Jesús Arboleya • 1 de julio, 2015
LA HABANA. Seis meses después de tomada la decisión política de restablecer relaciones diplomáticas entre Cuba y Estados, acaba de anunciarse en Washington y La Habana la concreción del acuerdo para formalizarlas y proceder a las aperturas de las respectivas embajadas.
Está claro que, por sí mismo, lo acontecido no elimina las contradicciones existentes ni garantiza su solución, máxime cuando aún persiste el bloqueo económico contra Cuba, considerado por el gobierno cubano como un impedimento para la plena normalización de las relaciones. También Obama ha reconocido esta realidad y nuevamente ha solicitado al Congreso que derogue las leyes que respaldan esta política, un objetivo difícilmente alcanzable en lo que resta de su mandato.
Aun así, lo alcanzado constituye un hito histórico y plantea un nuevo escenario de cara al futuro de las relaciones entre los dos países, con implicaciones no solo simbólicas, sino prácticas en la conducción de sus respectivas políticas.

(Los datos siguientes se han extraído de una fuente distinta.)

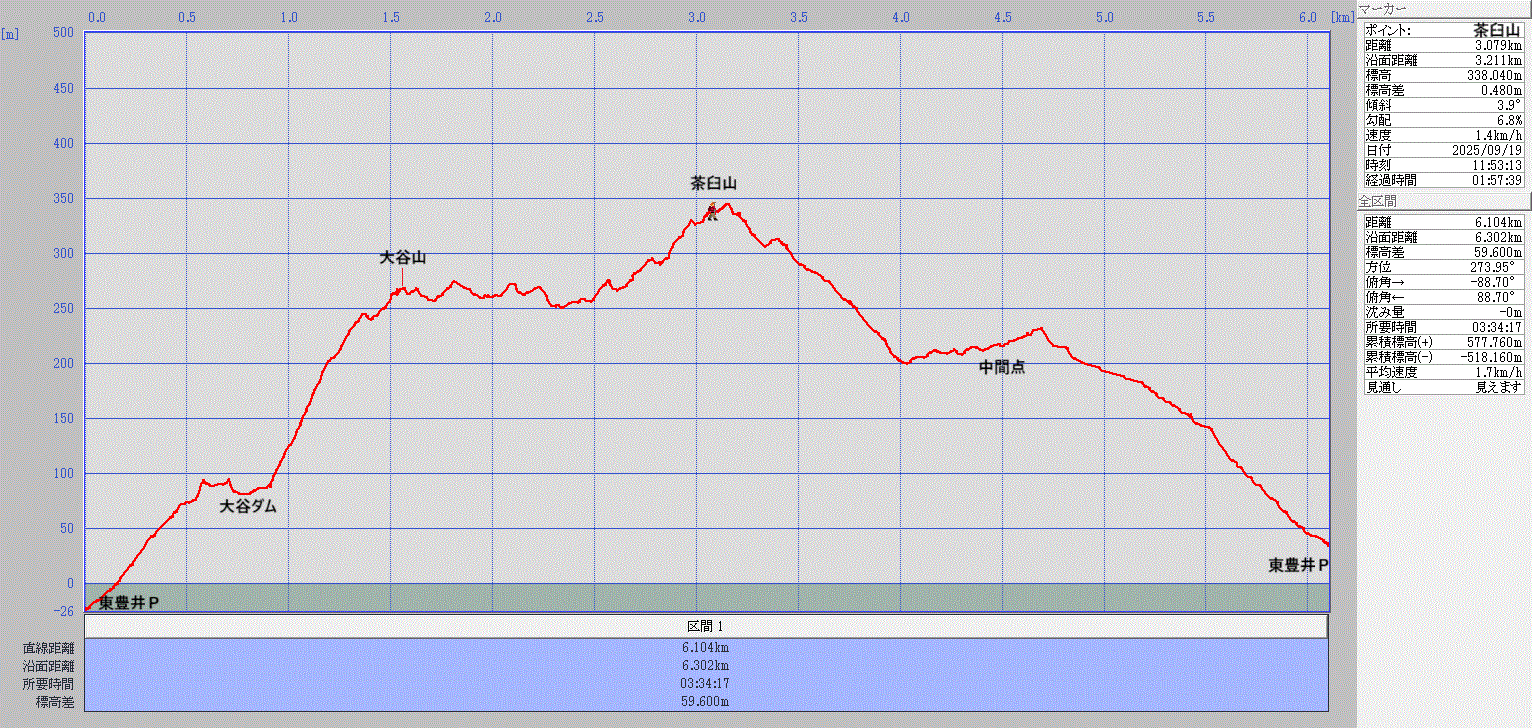The height and width of the screenshot is (728, 1532).
Task: Select the 大谷山 waypoint label
Action: pyautogui.click(x=403, y=257)
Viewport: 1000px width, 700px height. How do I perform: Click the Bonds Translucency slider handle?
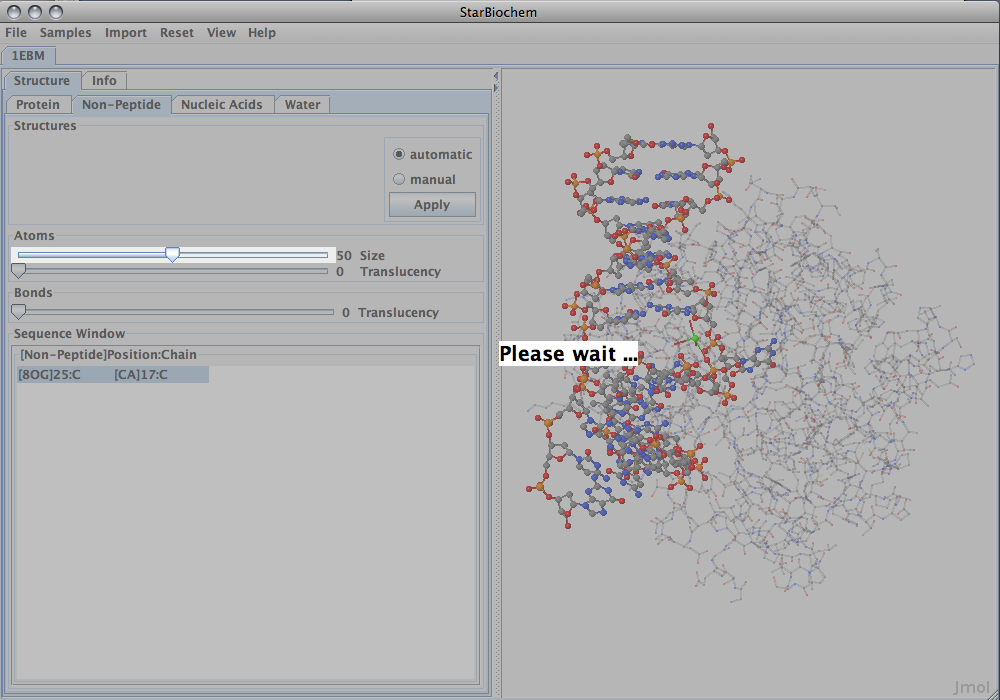[18, 312]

En el caso de Cuba, implica el reconocimiento por parte de Estados Unidos de la legitimidad del gobierno cubano y, en consecuencia, de la legalidad de su política nacional, lo cual tiene importantes consecuencias para el desarrollo de las futuras negociaciones.
Para solo citar algunos ejemplos, asuntos como la definición de “tráfico de propiedades confiscadas”, término utilizado para desconocer el derecho cubano a la nacionalización y sus relaciones con terceros; la no aplicabilidad de la “doctrina del acto de Estado” para la protección de los intereses cubanos en Estados Unidos o el desconocimiento de los derechos intelectuales y de marcas cubanas en el mercado de ese país, hasta ahora prácticas establecidas en la política estadounidense hacia Cuba, constituyen actuaciones legalmente insostenibles en el contexto de relaciones diplomáticas corrientes, por lo que en algún momento tendrán que ser revisadas por la parte norteamericana.

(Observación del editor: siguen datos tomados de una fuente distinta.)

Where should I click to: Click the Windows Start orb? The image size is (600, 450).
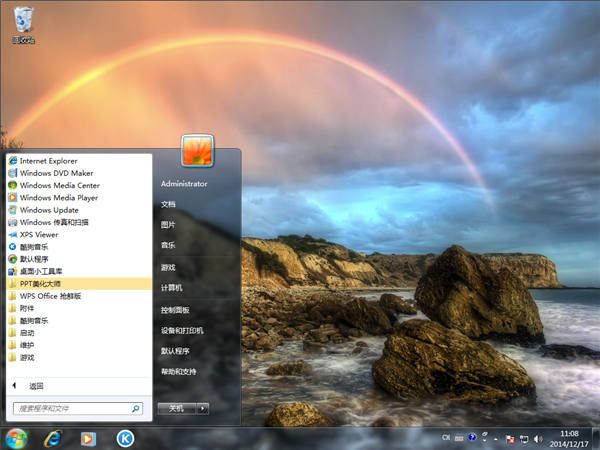17,438
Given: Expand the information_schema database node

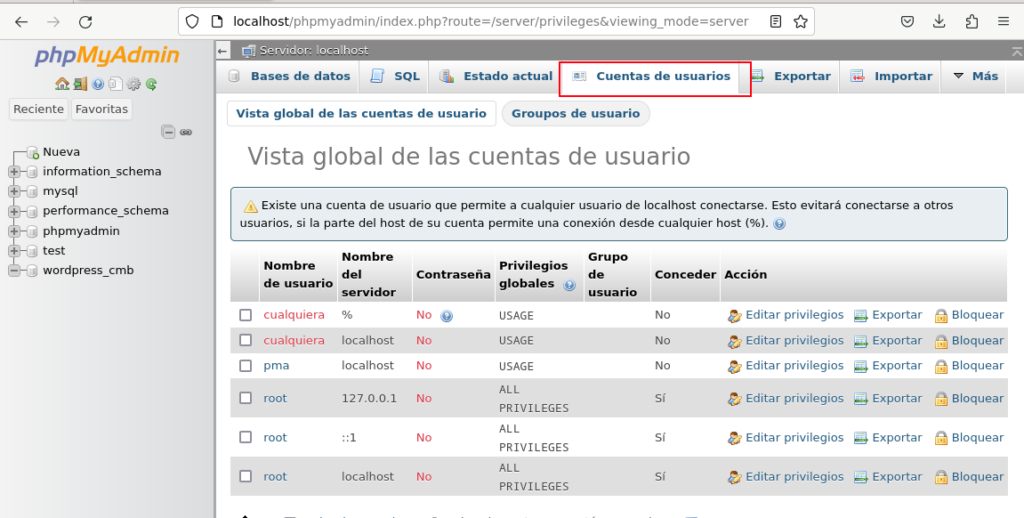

También implica una transformación esencial del entorno en que se desarrollan las relaciones internacionales de Cuba y su inserción en el mercado mundial, al margen de lo que demore la eliminación del bloqueo económico norteamericano. Ello tiene, además, resonancia hacia lo interno de la sociedad cubana, sobre todo en el campo económico, pero también en otras esferas de la vida nacional, envuelta en sus propias transformaciones.

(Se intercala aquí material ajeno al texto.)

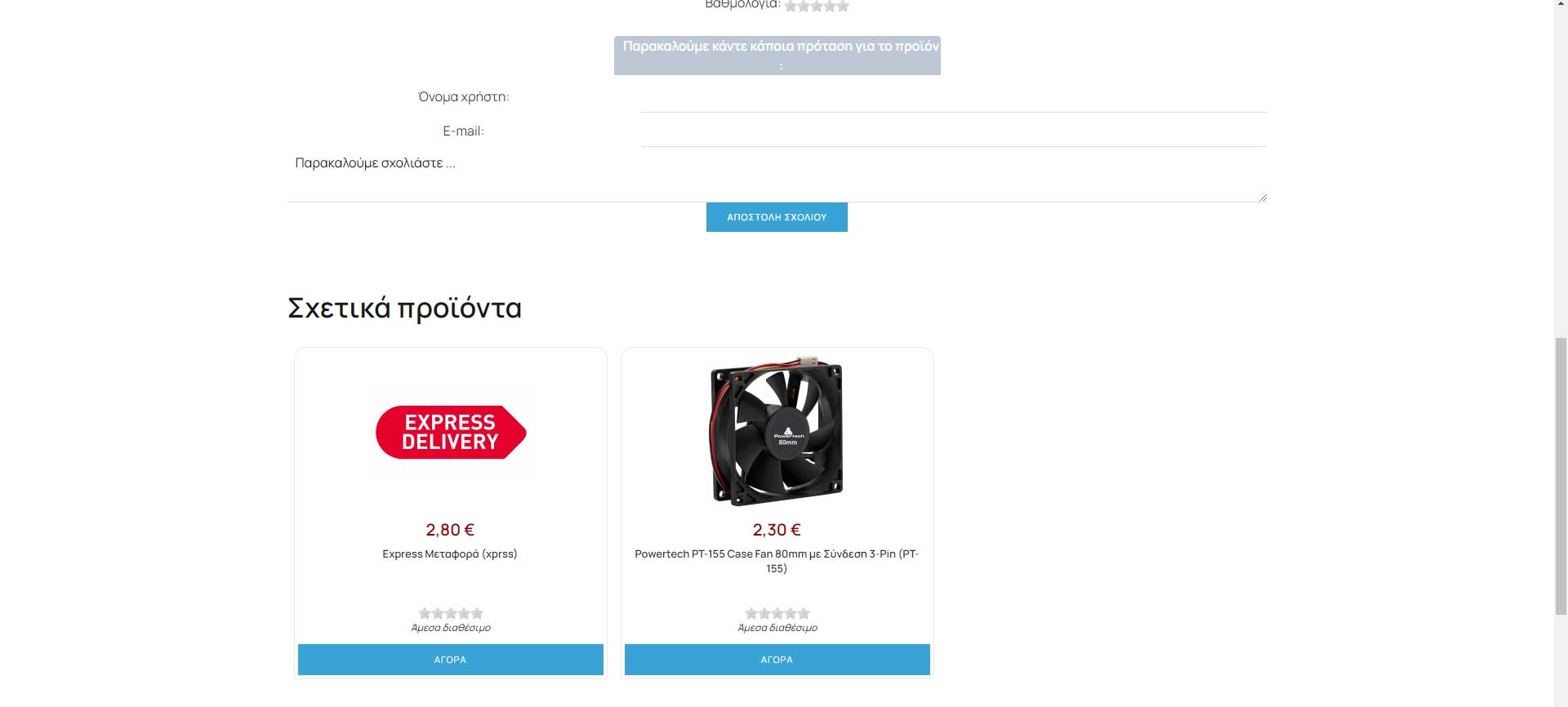Focus the E-mail input field
This screenshot has height=707, width=1568.
pos(953,131)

Para Estados Unidos el restablecimiento de relaciones diplomáticas con Cuba constituye un precedente doctrinario en su política exterior que no puede ser ignorado, toda vez que muestra una inteligente adecuación no solo de la política hacia Cuba, sino en relación a los cambios que están teniendo lugar en el resto del mundo, especialmente en América Latina y el Caribe, tal y como ha dado a entender el propio presidente Obama en su más reciente declaración y en otros momentos de este proceso.
Lo más importante quizá, es que constituye un paso prácticamente irreversible en las relaciones entre los dos países, cualquiera sea el resultado de las elecciones presidenciales de 2016. Por otra parte, jerarquiza y facilita la comunicación entre ambos gobiernos; consolida el clima de la negociación para la solución de los conflictos y otorga credibilidad al proceso de normalización de relaciones, estimulando a las fuerzas que lo respaldan en Estados Unidos y en Cuba, más allá de las diferencias y desconfianzas aún existentes.
Es también una señal para el mundo. A pesar de la asimetrías de poder entre los dos países, ha sido posible resolver un complejo problema del diferendo histórico entre ambos, mediante métodos pacíficos, en un marco signado por la igualdad y el respeto a la soberanía de las partes, lo que puede ser interpretado como un ejemplo de lo que debiera ser la convivencia internacional, donde Estados Unidos desempeña un papel determinante. Ello explica el respaldo que tal hecho ha tenido en todo el planeta y las esperanzas que ha generado.